**Requirement**
Take from the listing each line that has the string "White".

**Working data**
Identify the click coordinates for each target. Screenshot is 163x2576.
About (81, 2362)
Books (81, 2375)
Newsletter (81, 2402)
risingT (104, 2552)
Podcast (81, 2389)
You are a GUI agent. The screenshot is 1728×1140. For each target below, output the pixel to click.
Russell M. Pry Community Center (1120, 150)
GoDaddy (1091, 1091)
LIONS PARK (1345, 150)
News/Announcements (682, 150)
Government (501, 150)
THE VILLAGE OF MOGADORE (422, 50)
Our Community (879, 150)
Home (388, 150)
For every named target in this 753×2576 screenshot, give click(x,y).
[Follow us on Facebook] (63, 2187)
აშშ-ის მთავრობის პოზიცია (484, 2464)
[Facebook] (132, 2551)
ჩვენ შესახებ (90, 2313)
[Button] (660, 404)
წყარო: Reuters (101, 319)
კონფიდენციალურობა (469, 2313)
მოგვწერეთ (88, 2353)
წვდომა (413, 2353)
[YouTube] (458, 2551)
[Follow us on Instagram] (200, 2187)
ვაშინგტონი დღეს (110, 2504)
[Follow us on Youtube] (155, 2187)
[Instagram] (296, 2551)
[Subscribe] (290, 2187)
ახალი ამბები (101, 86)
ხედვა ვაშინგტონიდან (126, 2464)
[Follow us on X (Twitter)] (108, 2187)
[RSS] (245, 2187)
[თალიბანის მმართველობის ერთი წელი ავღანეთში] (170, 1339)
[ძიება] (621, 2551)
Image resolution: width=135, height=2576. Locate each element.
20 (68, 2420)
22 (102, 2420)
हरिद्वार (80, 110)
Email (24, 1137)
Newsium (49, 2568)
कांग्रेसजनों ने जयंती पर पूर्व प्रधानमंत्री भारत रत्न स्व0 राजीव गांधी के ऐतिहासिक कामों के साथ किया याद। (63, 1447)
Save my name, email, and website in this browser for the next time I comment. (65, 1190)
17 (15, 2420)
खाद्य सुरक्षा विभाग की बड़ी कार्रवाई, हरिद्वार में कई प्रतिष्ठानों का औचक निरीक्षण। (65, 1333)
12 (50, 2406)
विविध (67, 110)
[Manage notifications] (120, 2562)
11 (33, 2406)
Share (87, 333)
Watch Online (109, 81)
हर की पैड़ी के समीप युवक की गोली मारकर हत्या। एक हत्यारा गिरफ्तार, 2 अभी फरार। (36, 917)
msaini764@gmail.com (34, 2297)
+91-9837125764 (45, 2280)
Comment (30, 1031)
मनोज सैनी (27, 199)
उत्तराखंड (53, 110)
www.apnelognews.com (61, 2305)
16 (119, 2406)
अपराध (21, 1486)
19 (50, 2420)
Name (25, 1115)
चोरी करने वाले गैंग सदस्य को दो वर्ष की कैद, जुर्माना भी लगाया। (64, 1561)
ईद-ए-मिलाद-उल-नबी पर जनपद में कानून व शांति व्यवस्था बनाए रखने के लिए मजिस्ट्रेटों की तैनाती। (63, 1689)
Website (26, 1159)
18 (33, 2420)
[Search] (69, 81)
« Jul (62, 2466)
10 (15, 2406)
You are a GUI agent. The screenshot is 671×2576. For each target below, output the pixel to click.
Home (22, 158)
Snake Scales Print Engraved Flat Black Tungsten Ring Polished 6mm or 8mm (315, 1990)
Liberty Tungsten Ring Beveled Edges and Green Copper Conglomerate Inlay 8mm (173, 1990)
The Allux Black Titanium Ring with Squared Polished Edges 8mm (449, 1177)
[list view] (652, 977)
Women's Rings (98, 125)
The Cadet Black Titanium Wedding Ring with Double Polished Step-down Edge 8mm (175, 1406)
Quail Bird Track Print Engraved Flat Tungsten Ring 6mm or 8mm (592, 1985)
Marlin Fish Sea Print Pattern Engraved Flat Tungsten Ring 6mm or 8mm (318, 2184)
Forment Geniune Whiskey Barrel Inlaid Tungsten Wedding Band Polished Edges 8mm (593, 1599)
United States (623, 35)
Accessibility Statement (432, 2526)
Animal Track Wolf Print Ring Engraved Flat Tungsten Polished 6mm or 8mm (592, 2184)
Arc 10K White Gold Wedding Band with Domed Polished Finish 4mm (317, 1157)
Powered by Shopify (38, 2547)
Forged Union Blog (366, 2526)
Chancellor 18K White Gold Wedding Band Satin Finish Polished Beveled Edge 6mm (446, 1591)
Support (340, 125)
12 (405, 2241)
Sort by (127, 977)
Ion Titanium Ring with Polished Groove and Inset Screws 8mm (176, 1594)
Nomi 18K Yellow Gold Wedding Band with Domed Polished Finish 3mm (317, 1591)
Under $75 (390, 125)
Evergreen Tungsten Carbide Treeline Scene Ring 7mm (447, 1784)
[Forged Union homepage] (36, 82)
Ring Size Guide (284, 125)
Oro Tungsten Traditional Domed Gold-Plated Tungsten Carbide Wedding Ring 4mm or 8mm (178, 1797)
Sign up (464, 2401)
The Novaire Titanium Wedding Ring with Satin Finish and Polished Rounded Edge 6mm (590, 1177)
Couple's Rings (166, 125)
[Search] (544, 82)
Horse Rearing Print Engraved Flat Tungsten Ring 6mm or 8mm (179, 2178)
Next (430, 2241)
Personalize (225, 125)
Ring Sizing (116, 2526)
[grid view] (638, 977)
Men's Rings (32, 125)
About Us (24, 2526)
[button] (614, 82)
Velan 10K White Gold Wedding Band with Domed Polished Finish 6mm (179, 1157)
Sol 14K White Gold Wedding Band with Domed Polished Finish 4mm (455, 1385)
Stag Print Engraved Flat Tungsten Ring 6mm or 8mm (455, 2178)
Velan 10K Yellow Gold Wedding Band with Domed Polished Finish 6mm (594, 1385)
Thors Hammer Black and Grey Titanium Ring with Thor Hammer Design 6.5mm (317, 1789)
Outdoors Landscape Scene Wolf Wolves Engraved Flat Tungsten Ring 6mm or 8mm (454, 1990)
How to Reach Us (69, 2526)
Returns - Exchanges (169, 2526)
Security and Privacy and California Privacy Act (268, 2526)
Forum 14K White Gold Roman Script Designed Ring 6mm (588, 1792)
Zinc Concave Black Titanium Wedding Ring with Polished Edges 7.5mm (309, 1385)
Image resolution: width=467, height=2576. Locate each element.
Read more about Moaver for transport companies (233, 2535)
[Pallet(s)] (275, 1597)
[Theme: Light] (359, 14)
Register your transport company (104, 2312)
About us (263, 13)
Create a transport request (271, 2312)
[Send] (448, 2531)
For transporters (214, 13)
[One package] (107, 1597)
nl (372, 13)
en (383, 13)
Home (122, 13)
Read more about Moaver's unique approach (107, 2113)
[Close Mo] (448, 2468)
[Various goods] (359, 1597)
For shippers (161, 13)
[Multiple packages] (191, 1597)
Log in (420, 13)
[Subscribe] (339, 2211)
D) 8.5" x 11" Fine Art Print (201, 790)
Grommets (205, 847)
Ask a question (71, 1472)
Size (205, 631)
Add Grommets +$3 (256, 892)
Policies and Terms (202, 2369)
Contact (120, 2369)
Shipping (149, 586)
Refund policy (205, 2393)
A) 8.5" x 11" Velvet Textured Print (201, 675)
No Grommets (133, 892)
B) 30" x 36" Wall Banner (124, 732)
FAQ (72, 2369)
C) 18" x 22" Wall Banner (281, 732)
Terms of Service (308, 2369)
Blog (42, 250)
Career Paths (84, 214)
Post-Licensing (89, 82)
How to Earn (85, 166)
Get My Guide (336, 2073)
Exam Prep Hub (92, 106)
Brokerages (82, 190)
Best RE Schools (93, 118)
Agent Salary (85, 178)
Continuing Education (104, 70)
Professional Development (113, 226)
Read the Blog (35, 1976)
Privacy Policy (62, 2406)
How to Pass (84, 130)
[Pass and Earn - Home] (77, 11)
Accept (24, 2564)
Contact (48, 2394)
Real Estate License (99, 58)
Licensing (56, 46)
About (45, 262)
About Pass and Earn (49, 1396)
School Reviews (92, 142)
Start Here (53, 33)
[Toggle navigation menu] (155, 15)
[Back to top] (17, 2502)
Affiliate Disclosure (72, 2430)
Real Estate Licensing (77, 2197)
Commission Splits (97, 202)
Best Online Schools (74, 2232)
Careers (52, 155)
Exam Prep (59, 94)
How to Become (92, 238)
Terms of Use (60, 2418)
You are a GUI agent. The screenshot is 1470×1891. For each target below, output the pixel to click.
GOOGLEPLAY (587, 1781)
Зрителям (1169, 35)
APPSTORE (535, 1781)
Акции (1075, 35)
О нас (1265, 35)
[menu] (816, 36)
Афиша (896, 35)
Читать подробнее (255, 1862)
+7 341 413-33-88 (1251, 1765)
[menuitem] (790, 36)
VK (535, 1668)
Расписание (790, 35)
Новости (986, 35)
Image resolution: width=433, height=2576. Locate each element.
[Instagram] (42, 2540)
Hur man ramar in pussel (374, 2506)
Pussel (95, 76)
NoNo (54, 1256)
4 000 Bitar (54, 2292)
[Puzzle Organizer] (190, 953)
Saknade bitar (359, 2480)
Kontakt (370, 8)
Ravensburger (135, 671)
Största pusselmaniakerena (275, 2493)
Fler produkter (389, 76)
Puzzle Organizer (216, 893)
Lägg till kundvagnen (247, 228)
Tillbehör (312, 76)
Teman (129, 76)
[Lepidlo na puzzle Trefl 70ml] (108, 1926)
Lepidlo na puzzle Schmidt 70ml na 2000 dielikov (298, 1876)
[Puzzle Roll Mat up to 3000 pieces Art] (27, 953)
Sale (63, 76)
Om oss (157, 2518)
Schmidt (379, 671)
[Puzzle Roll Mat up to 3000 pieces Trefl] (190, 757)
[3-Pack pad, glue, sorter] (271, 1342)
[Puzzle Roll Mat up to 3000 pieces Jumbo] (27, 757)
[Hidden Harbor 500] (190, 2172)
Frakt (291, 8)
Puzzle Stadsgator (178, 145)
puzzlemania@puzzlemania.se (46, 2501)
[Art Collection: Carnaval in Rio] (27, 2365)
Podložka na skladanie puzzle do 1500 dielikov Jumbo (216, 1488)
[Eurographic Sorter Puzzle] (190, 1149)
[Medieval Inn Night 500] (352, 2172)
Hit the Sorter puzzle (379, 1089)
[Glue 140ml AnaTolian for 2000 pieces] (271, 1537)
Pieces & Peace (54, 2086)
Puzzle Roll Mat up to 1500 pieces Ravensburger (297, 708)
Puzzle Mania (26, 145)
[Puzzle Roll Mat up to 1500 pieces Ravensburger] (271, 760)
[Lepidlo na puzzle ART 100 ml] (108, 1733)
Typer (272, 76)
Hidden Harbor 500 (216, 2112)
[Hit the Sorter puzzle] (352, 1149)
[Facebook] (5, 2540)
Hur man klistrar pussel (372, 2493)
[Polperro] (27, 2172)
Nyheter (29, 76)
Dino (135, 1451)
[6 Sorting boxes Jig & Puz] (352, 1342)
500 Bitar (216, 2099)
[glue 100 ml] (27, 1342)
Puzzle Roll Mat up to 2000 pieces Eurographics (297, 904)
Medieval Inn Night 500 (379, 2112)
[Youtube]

**Answer**
Arc 10K White Gold Wedding Band with Domed Polished Finish 4mm (317, 1157)
Chancellor 18K White Gold Wedding Band Satin Finish Polished Beveled Edge 6mm (446, 1591)
Velan 10K White Gold Wedding Band with Domed Polished Finish 6mm (179, 1157)
Sol 14K White Gold Wedding Band with Domed Polished Finish 4mm (455, 1385)
Forum 14K White Gold Roman Script Designed Ring 6mm (588, 1792)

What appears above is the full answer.